A two-year battle over blood and brains in Texas could finally give an Augusta researcher the material she needs to track down genes that might be associated with Alzheimer's disease.
When Dr. Shirley Poduslo left Texas Tech University in October 2001 for the Medical College of Georgia, she had hoped to bring her DNA bank with her. Dr. Poduslo had spent the previous eight years getting blood samples from not only Alzheimer's patients but also many of their family members. In that time, she amassed more than 10,000 samples from 2,400 families. She also located spots on three chromosomes that seemed to have links to the disease.
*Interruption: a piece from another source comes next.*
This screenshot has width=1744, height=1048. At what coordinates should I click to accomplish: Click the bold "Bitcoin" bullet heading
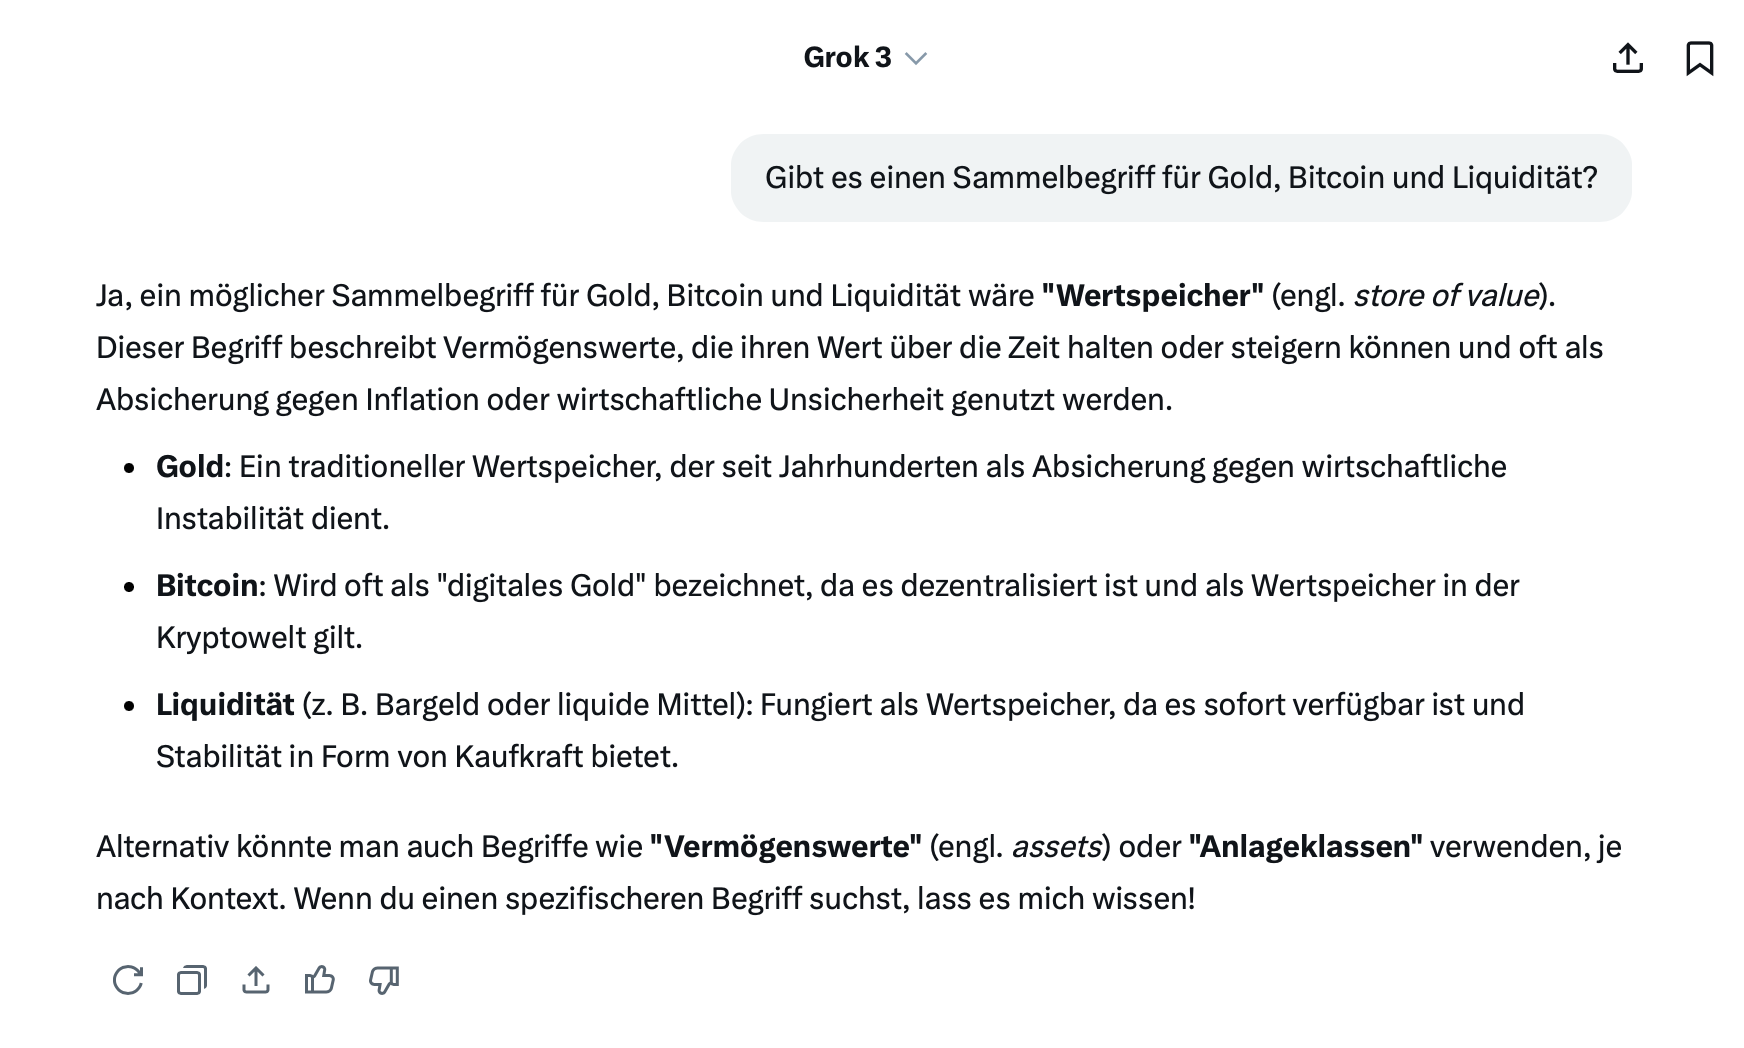click(x=207, y=586)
Even though Dr. Poduslo's name was on the consent form and many of the families wanted her to keep the samples and continue the work, Texas Tech insisted the families would have to sign new consent forms agreeing to the transfer. Several of the families took the university to court, and last week they were notified that the university would turn over some of the samples.
About 1,800 people returned the new forms, and the university has agreed to transfer 1,490. Of the 60 donated brains that Dr. Poduslo was able to get new permission to receive, about 30 will be released to her. She is appealing the denials of the other samples.
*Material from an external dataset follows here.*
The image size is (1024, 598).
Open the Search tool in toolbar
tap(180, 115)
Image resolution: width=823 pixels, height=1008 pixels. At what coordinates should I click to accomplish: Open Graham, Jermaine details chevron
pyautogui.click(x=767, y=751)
"If we can get the samples, I'd be delighted," Dr. Poduslo said. "At least we'd have some of the families to work on."
She has also continued to recruit the families of Alzheimer's patients for the DNA bank at MCG.
Morris News Service reports were used in this article.
If you are in a family affected by Alzheimer's disease and would like more information on the DNA bank at the Medical College of Georgia, call (706) 721-0609 or (866) 207-1267. More information also can be found at www.mcg.edu/alzres.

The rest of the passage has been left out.